Manomissione contachilometri: è un reato?

t64Se si vende un’auto a un prezzo più alto di quello reale dopo aver manomesso il relativo contachilometri, si commette il reato di truffa, ai sensi dell’ex articolo 640 del Codice Penale, pertanto si ha diritto alla restituzione di quanto pagato ed anche al risarcimento dei danni.

Infatti, come precisato dalla sentenza della Cassazione n.38085/2013, non si tratta di un mero inadempimento contrattuale: l’alterazione del contachilometri assume rilevanza penale. E, considerato che alcune ditte di noleggio auto la praticano per liberarsi delle vetture più vecchie, non è cosa da poco.

Spesso la manomissione del contachilometri “ringiovanisce” l’auto di 50.000 o addirittura di 100.000 km, e questo può far lievitare il prezzo di vendita di migliaia di euro. A volte però la truffa può essere scoperta semplicemente esaminando i libretti, i registri di manutenzione, gli adesivi delle revisioni, etc.
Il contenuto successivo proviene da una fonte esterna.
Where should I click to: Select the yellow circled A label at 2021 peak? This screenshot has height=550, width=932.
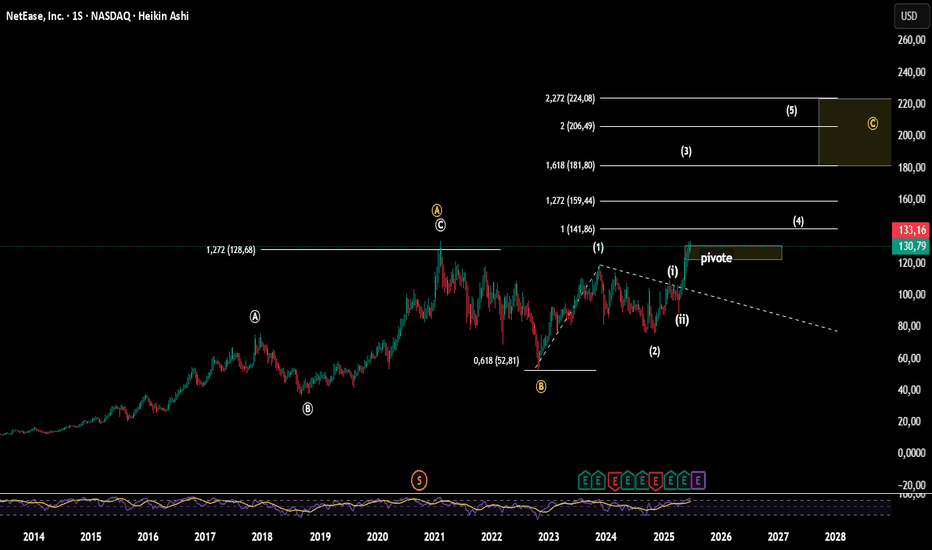437,210

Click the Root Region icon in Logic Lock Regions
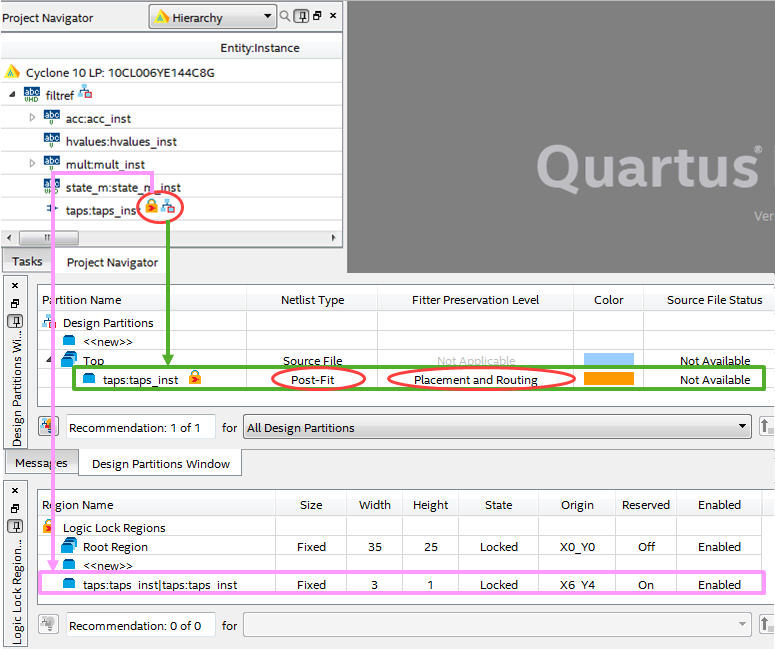[69, 546]
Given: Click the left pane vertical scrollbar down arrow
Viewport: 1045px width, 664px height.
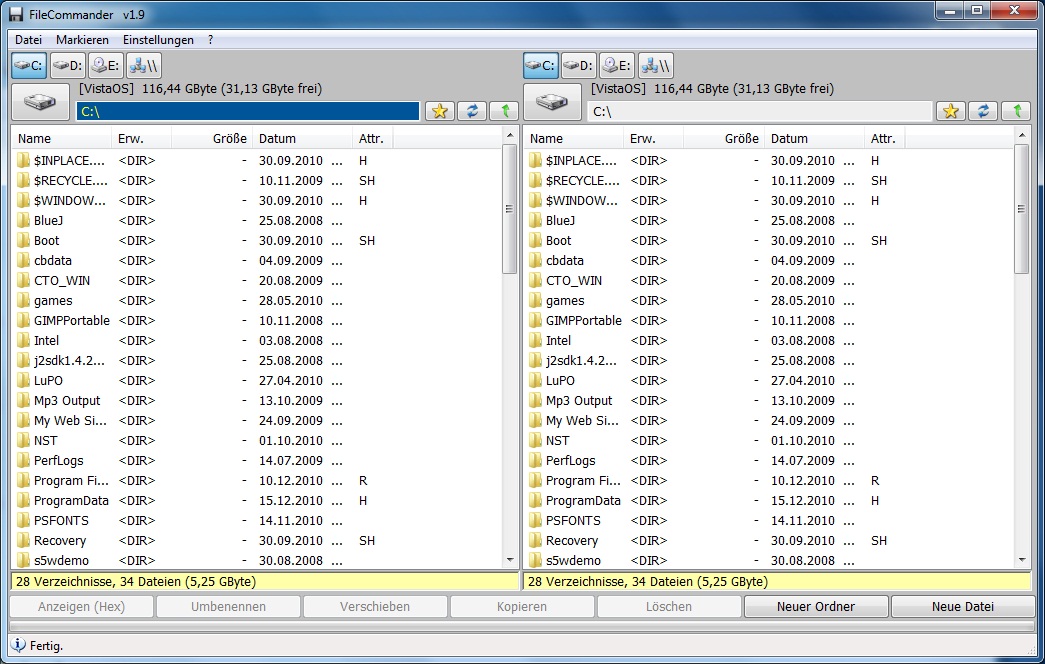Looking at the screenshot, I should click(509, 561).
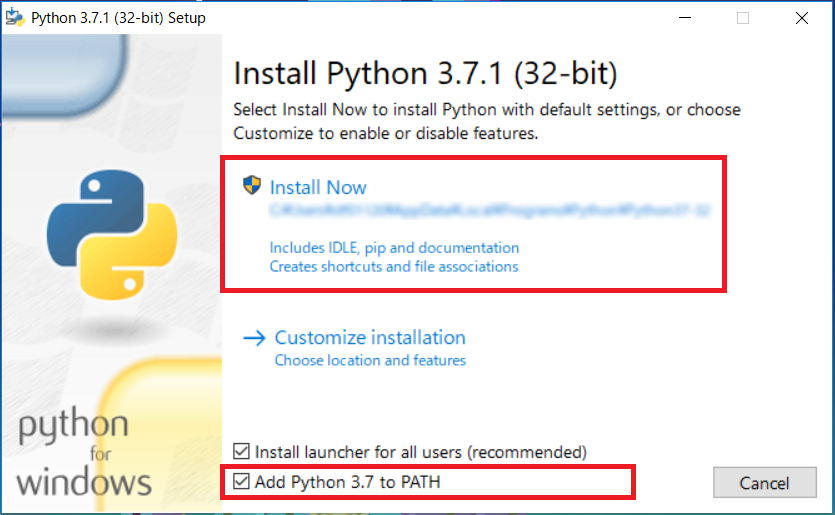
Task: Click "Creates shortcuts and file associations" text
Action: pyautogui.click(x=394, y=267)
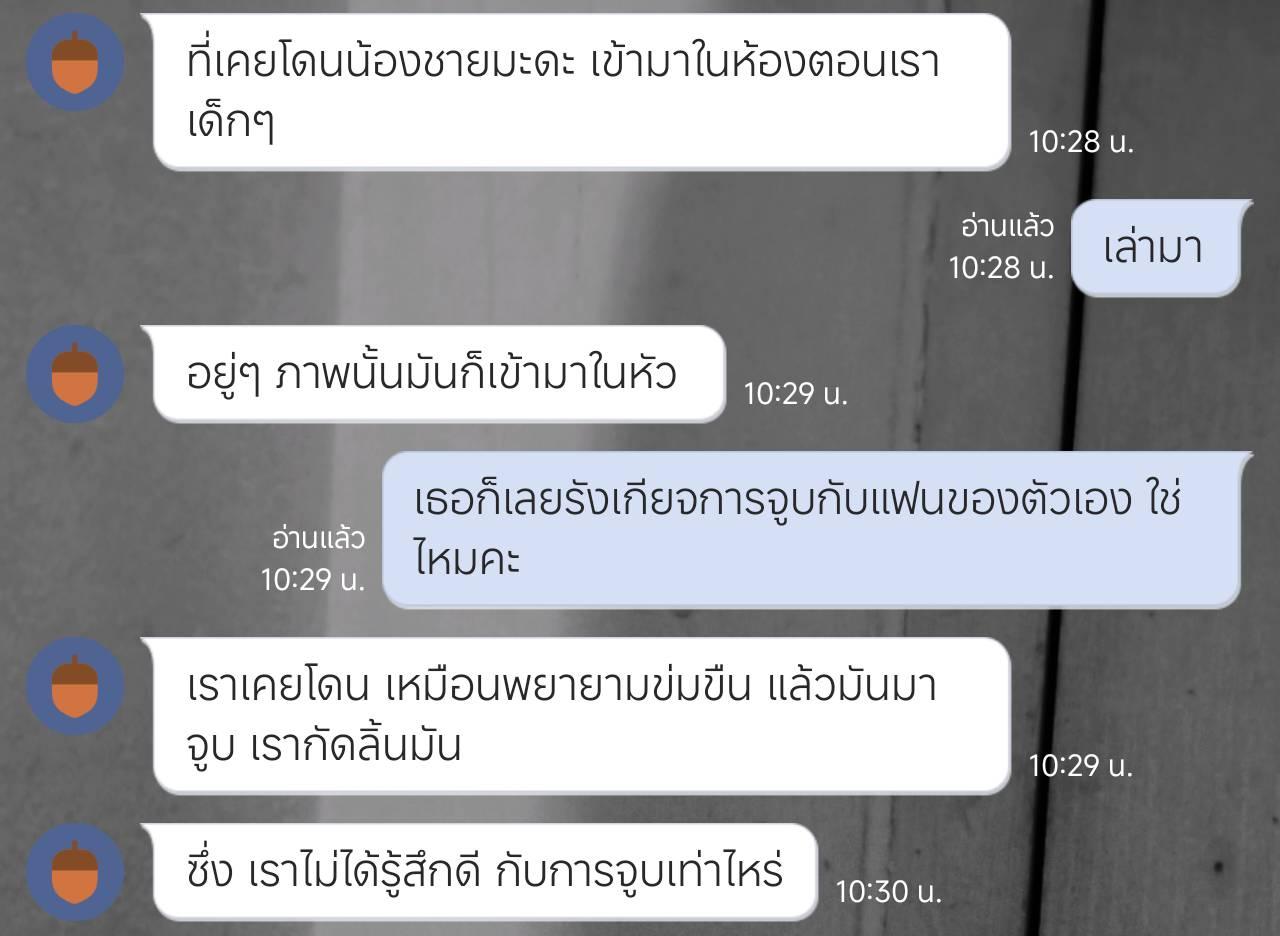Image resolution: width=1280 pixels, height=936 pixels.
Task: Tap acorn avatar next to 'อยู่ๆ ภาพนั้น' message
Action: point(75,374)
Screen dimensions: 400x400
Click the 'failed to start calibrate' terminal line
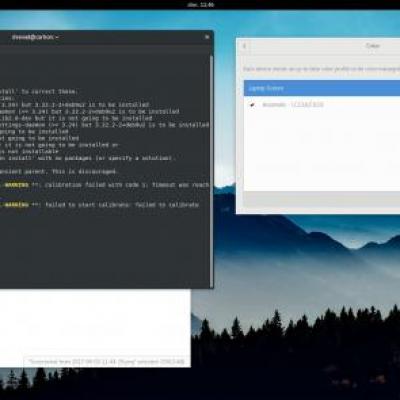[x=122, y=205]
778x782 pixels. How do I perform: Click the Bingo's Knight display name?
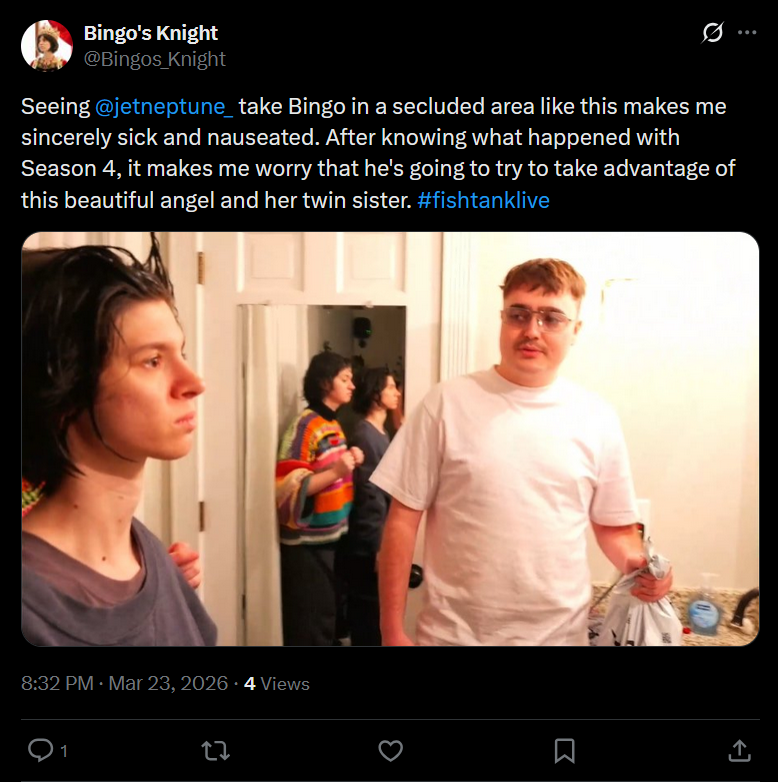pyautogui.click(x=151, y=33)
A volte il numero di km percorsi è indicato di lato sullo sportello, per ricordare l’ultimo cambio dell’olio effettuato. In ogni caso, un meccanico è in grado di riconoscere componenti che devono essere sostituite dopo 100.000 km, se queste non sono originali, e mettervi così in guardia.

Se siete stati vittima di questa truffa fate scrivere da un avvocato una lettera di diffida al venditore per una soluzione bonaria presso lo studio legale dell’avvocato – dato che le implicazioni penali e pecuniarie non sono per lui trascurabili – magari per la semplice risoluzione del contratto.